Wong and Morgan have brought a lot of style to this movie and the death traps are cleverly edited to heighten the suspense and terror of it all, as the surviving teenagers die one by one. So cinematically they've done their stuff.

But I never quite got past being troubled by the use of an airliner disaster to motivate a horror movie plot--that queasy, uneasy feeling I felt during the first 20 minutes never fully went away. In fact, it came back in full force when "Final Destination" shows the kids in a car stalled at a railroad crossing. The driver, one of the survivors, wants to prove that he's in charge of his own destiny, or some such nonsense, as a train is swiftly approaching. I guess I've read too many real-life stories about stalled cars at railroad tracks or school buses that didn't make it across when they were full of adolescent kids on their way home, because I didn't enjoy this scene either, and almost wanted to leave the theater at that point.

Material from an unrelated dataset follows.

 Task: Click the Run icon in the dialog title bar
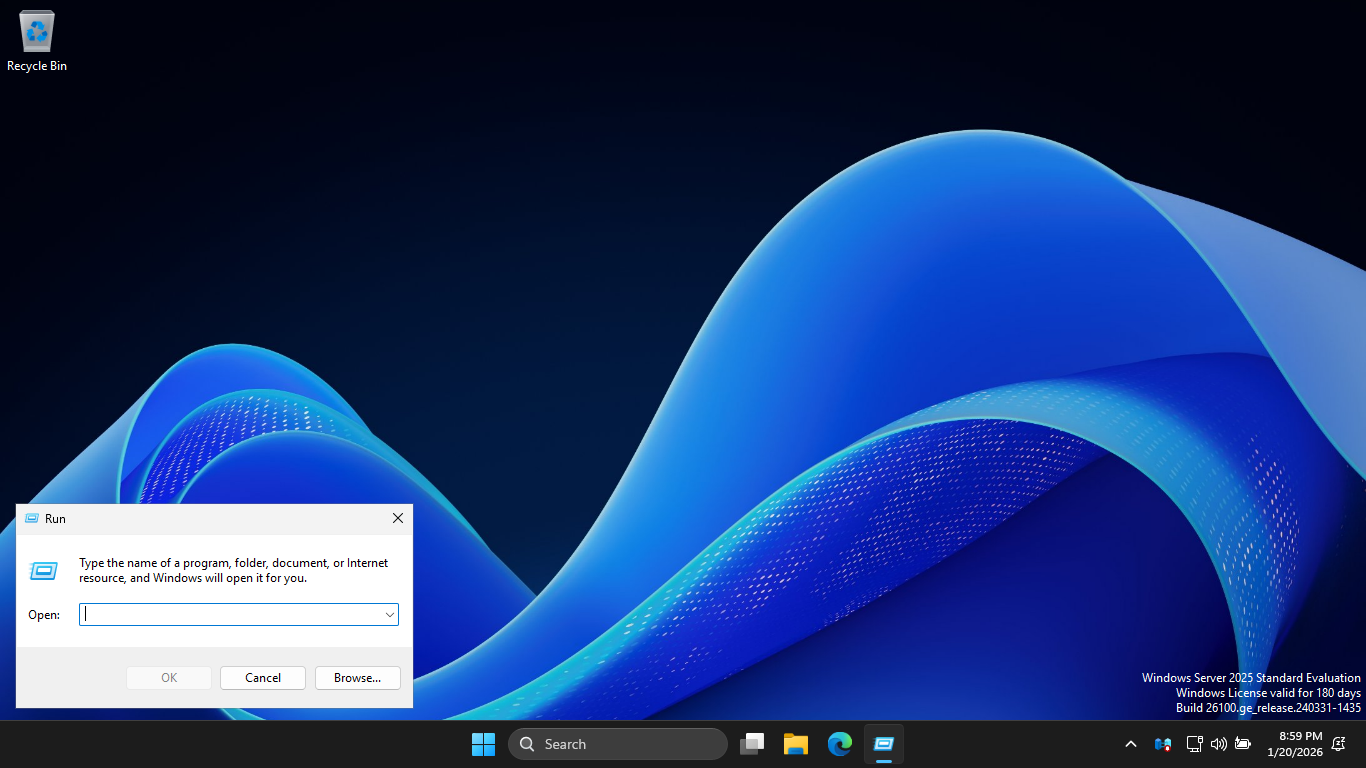[32, 519]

In short, I could never quite fully enjoy this movie the way I wanted to. In a way I have to congratulate the filmmakers for tapping so significantly into my personal phobias and apprehensions about airliners and railroad crossings. I guess visceral movie making is what it's supposed to be about in the 21st Century. Movies are often about the tragedies of life, but when spin-offs of real-life disasters are used to motivate a horror movie, and an exploitation horror movie at that, I have a very difficult time reconciling the whole thing. I suspect a lot of people feel the same way as I do, and I suspect it could ultimately have an affect on the box office for "Final Destination."

One other thing I forgot to tell you. I was one of three people in the audience on a Friday afternoon. Maybe that tells you all you need to know.